## RECORD EXCERPTS
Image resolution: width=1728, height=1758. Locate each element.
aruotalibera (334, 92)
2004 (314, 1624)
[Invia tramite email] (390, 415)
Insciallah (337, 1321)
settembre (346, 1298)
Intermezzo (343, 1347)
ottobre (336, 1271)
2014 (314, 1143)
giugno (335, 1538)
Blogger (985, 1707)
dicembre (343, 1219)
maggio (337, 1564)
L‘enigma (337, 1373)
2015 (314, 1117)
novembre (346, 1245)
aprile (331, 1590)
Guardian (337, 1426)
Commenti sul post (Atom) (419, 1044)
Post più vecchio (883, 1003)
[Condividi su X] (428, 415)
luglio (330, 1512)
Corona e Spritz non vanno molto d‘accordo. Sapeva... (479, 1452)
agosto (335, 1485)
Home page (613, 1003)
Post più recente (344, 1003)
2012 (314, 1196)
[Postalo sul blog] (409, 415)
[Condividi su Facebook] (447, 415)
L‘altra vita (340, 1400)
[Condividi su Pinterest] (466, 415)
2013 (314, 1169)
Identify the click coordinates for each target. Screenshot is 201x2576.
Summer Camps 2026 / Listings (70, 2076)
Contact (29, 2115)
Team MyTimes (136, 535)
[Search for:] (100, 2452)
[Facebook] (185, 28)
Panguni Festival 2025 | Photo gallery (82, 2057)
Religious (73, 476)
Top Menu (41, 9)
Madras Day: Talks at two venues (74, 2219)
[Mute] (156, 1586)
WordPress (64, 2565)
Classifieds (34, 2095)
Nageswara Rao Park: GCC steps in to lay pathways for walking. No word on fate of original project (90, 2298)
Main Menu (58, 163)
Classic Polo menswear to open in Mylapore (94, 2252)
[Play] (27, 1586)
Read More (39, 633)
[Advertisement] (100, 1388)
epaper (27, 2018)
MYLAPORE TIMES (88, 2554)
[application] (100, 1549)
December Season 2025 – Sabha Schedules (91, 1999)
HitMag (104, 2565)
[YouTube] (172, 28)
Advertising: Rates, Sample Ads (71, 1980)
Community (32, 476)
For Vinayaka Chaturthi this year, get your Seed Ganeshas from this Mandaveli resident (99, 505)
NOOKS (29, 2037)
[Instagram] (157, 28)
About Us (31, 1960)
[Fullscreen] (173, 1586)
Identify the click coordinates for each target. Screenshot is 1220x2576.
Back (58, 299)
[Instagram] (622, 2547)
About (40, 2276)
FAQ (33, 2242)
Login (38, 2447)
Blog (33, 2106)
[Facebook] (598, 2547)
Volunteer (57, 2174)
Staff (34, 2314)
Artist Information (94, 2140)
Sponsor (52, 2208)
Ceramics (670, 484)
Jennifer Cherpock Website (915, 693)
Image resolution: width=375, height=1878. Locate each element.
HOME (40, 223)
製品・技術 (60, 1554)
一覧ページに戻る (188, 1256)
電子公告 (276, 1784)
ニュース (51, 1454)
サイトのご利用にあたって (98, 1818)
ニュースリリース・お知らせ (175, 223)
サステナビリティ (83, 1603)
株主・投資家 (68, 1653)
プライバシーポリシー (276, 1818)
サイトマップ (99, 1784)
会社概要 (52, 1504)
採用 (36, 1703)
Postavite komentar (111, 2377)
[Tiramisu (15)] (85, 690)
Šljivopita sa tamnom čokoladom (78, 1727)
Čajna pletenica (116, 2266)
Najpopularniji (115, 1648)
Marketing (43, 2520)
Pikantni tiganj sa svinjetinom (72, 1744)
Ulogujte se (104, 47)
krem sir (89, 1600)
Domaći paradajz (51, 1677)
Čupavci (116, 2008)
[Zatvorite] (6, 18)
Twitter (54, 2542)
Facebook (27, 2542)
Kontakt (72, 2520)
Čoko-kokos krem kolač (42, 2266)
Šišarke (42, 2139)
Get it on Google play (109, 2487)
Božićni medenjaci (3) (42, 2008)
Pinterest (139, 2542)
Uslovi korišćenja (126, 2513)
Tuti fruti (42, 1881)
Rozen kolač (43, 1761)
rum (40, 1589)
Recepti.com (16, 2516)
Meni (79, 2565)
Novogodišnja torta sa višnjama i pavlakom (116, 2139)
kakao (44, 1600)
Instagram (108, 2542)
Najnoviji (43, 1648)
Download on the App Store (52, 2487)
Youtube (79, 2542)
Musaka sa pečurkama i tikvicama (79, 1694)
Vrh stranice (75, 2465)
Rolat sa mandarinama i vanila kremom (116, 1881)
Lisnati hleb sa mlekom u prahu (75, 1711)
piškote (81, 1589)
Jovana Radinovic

## WHAT TO DO
Retyping the whole listing exactly is the task here.

## EXPECTED ANSWER
Image resolution: width=1728, height=1758. Locate each element.
aruotalibera (334, 92)
2004 (314, 1624)
[Invia tramite email] (390, 415)
Insciallah (337, 1321)
settembre (346, 1298)
Intermezzo (343, 1347)
ottobre (336, 1271)
2014 (314, 1143)
giugno (335, 1538)
Blogger (985, 1707)
dicembre (343, 1219)
maggio (337, 1564)
L‘enigma (337, 1373)
2015 (314, 1117)
novembre (346, 1245)
aprile (331, 1590)
Guardian (337, 1426)
Commenti sul post (Atom) (419, 1044)
Post più vecchio (883, 1003)
[Condividi su X] (428, 415)
luglio (330, 1512)
Corona e Spritz non vanno molto d‘accordo. Sapeva... (479, 1452)
agosto (335, 1485)
Home page (613, 1003)
Post più recente (344, 1003)
2012 (314, 1196)
[Postalo sul blog] (409, 415)
[Condividi su Facebook] (447, 415)
L‘altra vita (340, 1400)
[Condividi su Pinterest] (466, 415)
2013 (314, 1169)
Identify the click coordinates for each target. Screenshot is 201x2576.
Summer Camps 2026 / Listings (70, 2076)
Contact (29, 2115)
Team MyTimes (136, 535)
[Search for:] (100, 2452)
[Facebook] (185, 28)
Panguni Festival 2025 | Photo gallery (82, 2057)
Religious (73, 476)
Top Menu (41, 9)
Madras Day: Talks at two venues (74, 2219)
[Mute] (156, 1586)
WordPress (64, 2565)
Classifieds (34, 2095)
Nageswara Rao Park: GCC steps in to lay pathways for walking. No word on fate of original project (90, 2298)
Main Menu (58, 163)
Classic Polo menswear to open in Mylapore (94, 2252)
[Play] (27, 1586)
Read More (39, 633)
[Advertisement] (100, 1388)
epaper (27, 2018)
MYLAPORE TIMES (88, 2554)
[application] (100, 1549)
December Season 2025 – Sabha Schedules (91, 1999)
HitMag (104, 2565)
[YouTube] (172, 28)
Advertising: Rates, Sample Ads (71, 1980)
Community (32, 476)
For Vinayaka Chaturthi this year, get your Seed Ganeshas from this Mandaveli resident (99, 505)
NOOKS (29, 2037)
[Instagram] (157, 28)
About Us (31, 1960)
[Fullscreen] (173, 1586)
Identify the click coordinates for each target. Screenshot is 1220x2576.
Back (58, 299)
[Instagram] (622, 2547)
About (40, 2276)
FAQ (33, 2242)
Login (38, 2447)
Blog (33, 2106)
[Facebook] (598, 2547)
Volunteer (57, 2174)
Staff (34, 2314)
Artist Information (94, 2140)
Sponsor (52, 2208)
Ceramics (670, 484)
Jennifer Cherpock Website (915, 693)
Image resolution: width=375, height=1878. Locate each element.
HOME (40, 223)
製品・技術 (60, 1554)
一覧ページに戻る (188, 1256)
電子公告 (276, 1784)
ニュース (51, 1454)
サイトのご利用にあたって (98, 1818)
ニュースリリース・お知らせ (175, 223)
サステナビリティ (83, 1603)
株主・投資家 (68, 1653)
プライバシーポリシー (276, 1818)
サイトマップ (99, 1784)
会社概要 (52, 1504)
採用 (36, 1703)
Postavite komentar (111, 2377)
[Tiramisu (15)] (85, 690)
Šljivopita sa tamnom čokoladom (78, 1727)
Čajna pletenica (116, 2266)
Najpopularniji (115, 1648)
Marketing (43, 2520)
Pikantni tiganj sa svinjetinom (72, 1744)
Ulogujte se (104, 47)
krem sir (89, 1600)
Domaći paradajz (51, 1677)
Čupavci (116, 2008)
[Zatvorite] (6, 18)
Twitter (54, 2542)
Facebook (27, 2542)
Kontakt (72, 2520)
Čoko-kokos krem kolač (42, 2266)
Šišarke (42, 2139)
Get it on Google play (109, 2487)
Božićni medenjaci (3) (42, 2008)
Pinterest (139, 2542)
Uslovi korišćenja (126, 2513)
Tuti fruti (42, 1881)
Rozen kolač (43, 1761)
rum (40, 1589)
Recepti.com (16, 2516)
Meni (79, 2565)
Novogodišnja torta sa višnjama i pavlakom (116, 2139)
kakao (44, 1600)
Instagram (108, 2542)
Najnoviji (43, 1648)
Download on the App Store (52, 2487)
Youtube (79, 2542)
Musaka sa pečurkama i tikvicama (79, 1694)
Vrh stranice (75, 2465)
Rolat sa mandarinama i vanila kremom (116, 1881)
Lisnati hleb sa mlekom u prahu (75, 1711)
piškote (81, 1589)
Jovana Radinovic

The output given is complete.